Qatar : une surdimension (1/2)

Publié le 22 janvier 2012 par Egea

Le Qatar intéresse la majeure partie du public français pour des raisons footballistiques : il est propriétaire du PSG, a viré Kambouaré et acheté les droits télé du foot. Des choses importantes qui montrent, symboliquement, l'investissement de l'émirat : car il y a probablement des raisons non seulement financières et sportives, mais aussi d'influence dans cet activisme. Retour sur un petit pays fort intéressant, dont la surface géopolitique dépasse de beaucoup l'aire géographique.

Au point que la caractéristique du Qatar semble, aujourd'hui, être la "sur-dimension". Billet en deux volets, l'un sur les racines géopolitiques, l'autre sur la géopolitique la plus récente du Qatar.

1/ L'émirat a refuse de s'associer aux EAU, lors de leur création en 1971. La forme en presqu'île et la surface assez importante (160 Km de long sur 80 de large) permettaient en effet une autonomie géographique, renforcée par les ressources : moyennes en pétrole, très importantes en gaz (3ème producteur mondial) : ce qui était marginal en 1971 devient de première importance aujourd'hui, en ces temps de pic pétrolier et de recherche d'une énergie alternative. La montée du gaz favorise la montée du Qatar.

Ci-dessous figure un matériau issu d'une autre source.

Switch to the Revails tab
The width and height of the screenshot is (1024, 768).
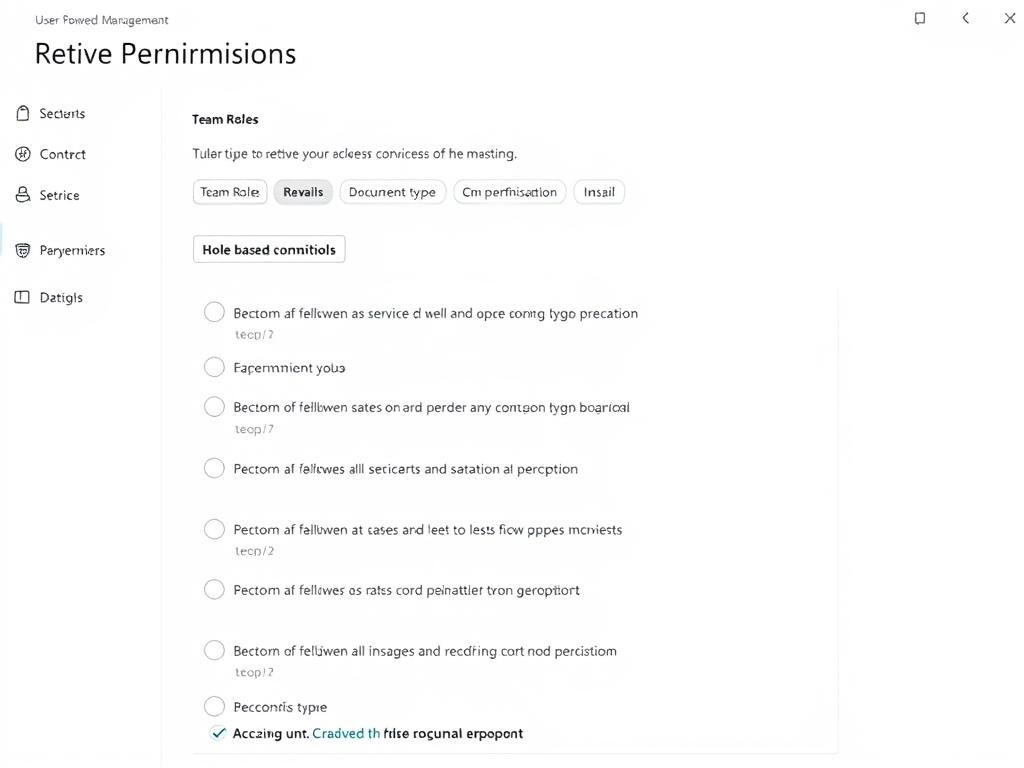[303, 192]
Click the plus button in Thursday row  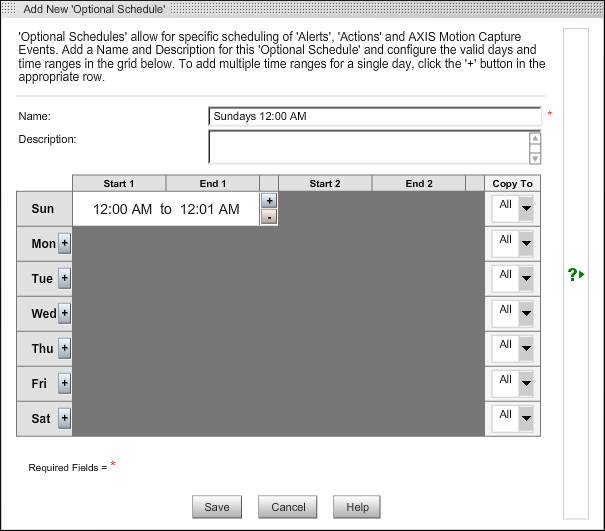click(65, 348)
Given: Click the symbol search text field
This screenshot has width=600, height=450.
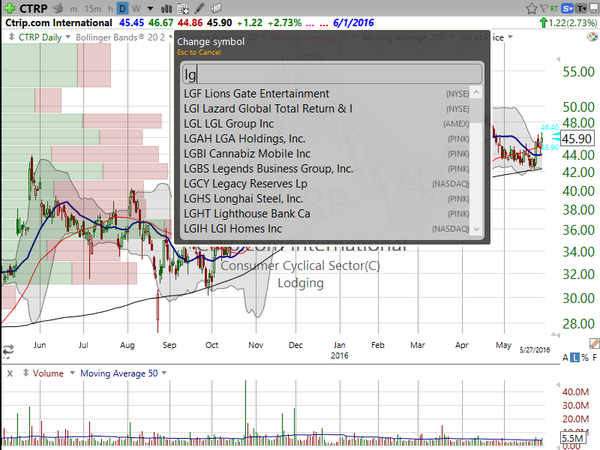Looking at the screenshot, I should coord(332,74).
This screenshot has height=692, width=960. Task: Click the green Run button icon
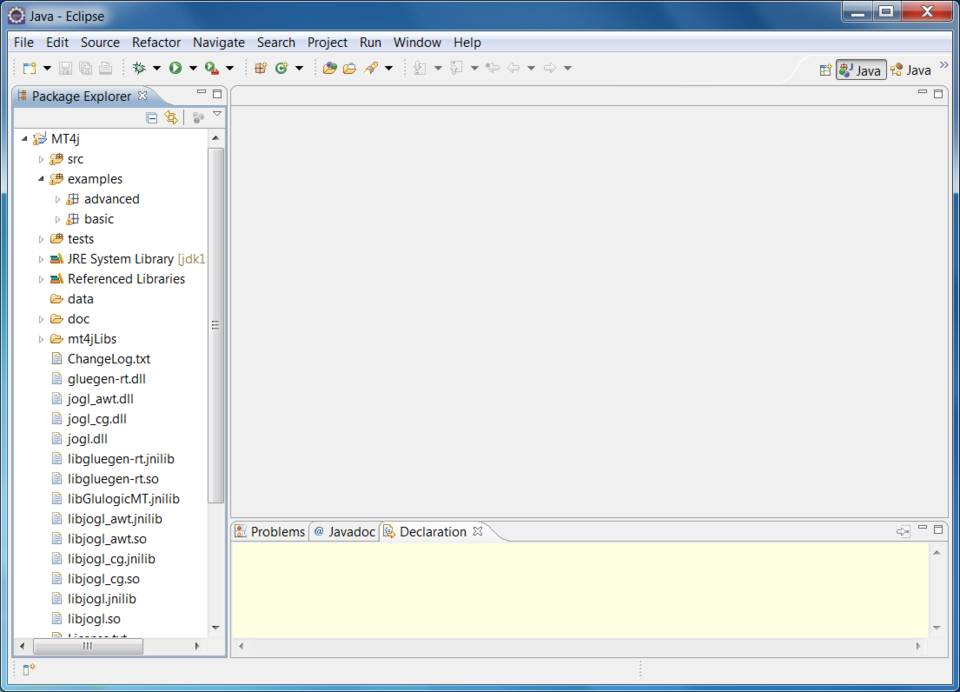(175, 68)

2/ On note des différends entre le Qatar et Bahreïn (à l'ouest), les EAU (à l'Est) et l'Arabie Saoudite (au sud, le voisin trop puissant). La Qatar reste sous la domination de la famille Al Thani, dynastie régnante depuis les accords avec les Britanniques au milieu du XIX° siècle. Toutefois, l'ascension du Qatar date de 1995 : cette année-là, Hamad Al Thani renverse son père, alors en vacances en Suisse (les sports d'hiver constituent, c'est bien connu, une activité dangereuse! Surtout quand on les pratique en juin).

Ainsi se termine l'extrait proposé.